NOTHING TO FRET ABOUT

Guess what Ricky Skaggs, Doc Watson, Ray Lamontagne and Luke Bryan have in common? They all play Bourgeois guitars, made in Lewiston.

The custom luthier has been in business for nearly 40 years, but it was an infusion of cash from Maine Venture Fund in 2011 that really allowed the company to expand.

“At that time, an agreement was reached with MVF to repurchase their shares over a timeline that also allowed the company to make sufficient investments in its growth and development,” CEO John Karp said in a news release. “MVF did all this at a time where most investors would have liquidated the company. Instead, our team has increased employment 45 percent and has nearly doubled sales, adding distribution throughout the Far East, including China, Hong Kong, Thailand, Singapore, Kuala Lumpur and other countries.”

Karp issued the release because his company paid off its MVF financing, and all other debt, ahead of its repayment schedule.

Aside from making beautiful guitars, the company is an innovator. At a Maine Technology Institute Tech Walk, Karp demonstrated the sound of Bourgeois guitars, which is enhanced using torrefaction – the microwave technology that changes wood into pellets. Essentially, new wood is dried in a way that removes sugars, oils and resins – a process that would occur naturally as a guitar ages. The resulting tone is richer, and sounds like a vintage instrument rather than something brand new.

GUIDING STARS SUCCESS STORY

Ten years ago, Hannaford Supermarkets launched an innovative program to help customers identify healthy foods in an easy-to-understand way. It developed the Guiding Stars system, where foods are graded on their nutritional value and then tagged with one to three stars, with three stars indicating the healthiest.

The program has grown exponentially and spun off into its own separate affiliate based in Scarborough.

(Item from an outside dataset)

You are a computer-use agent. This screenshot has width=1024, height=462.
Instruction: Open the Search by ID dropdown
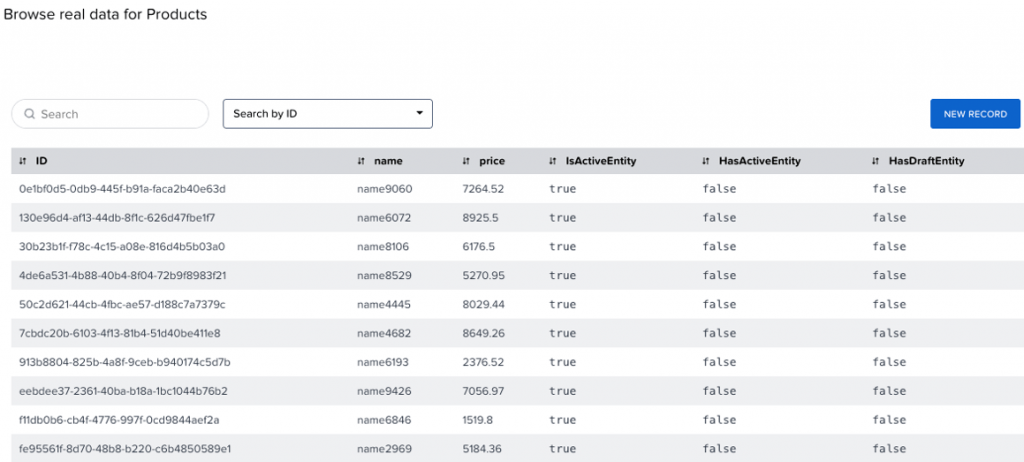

Now Guiding Stars is used by retail and food service clients in 22 states and across Canada. Here in Maine, roughly 35 percent of the food displayed in a Hannaford store carries a Guiding Star designation.

According to Sue Till, client services manager of Guiding Stars, more growth is planned.

“We’re exploring new opportunities in grocery, food service and population health, plus integration with disease management programs (such as diabetes and heart disease), and mobile and online applications,” she said. “We’ll also be exploring international markets.”

The supermarket’s registered dietitians regularly incorporate Guiding Stars into educational workshops and the advice they offer customers. Other programs leverage customers’ familiarity with Guiding Stars to offer them healthier snacking and recipe options, according to a prepared statement from Hannaford.

“There’s a great deal of pride among those people here at Hannaford who helped launch Guiding Stars 10 years ago as an innovative concept that has grown over time and proven its value (both scientifically and through its adoption by many other organizations) consistently during the past decade.”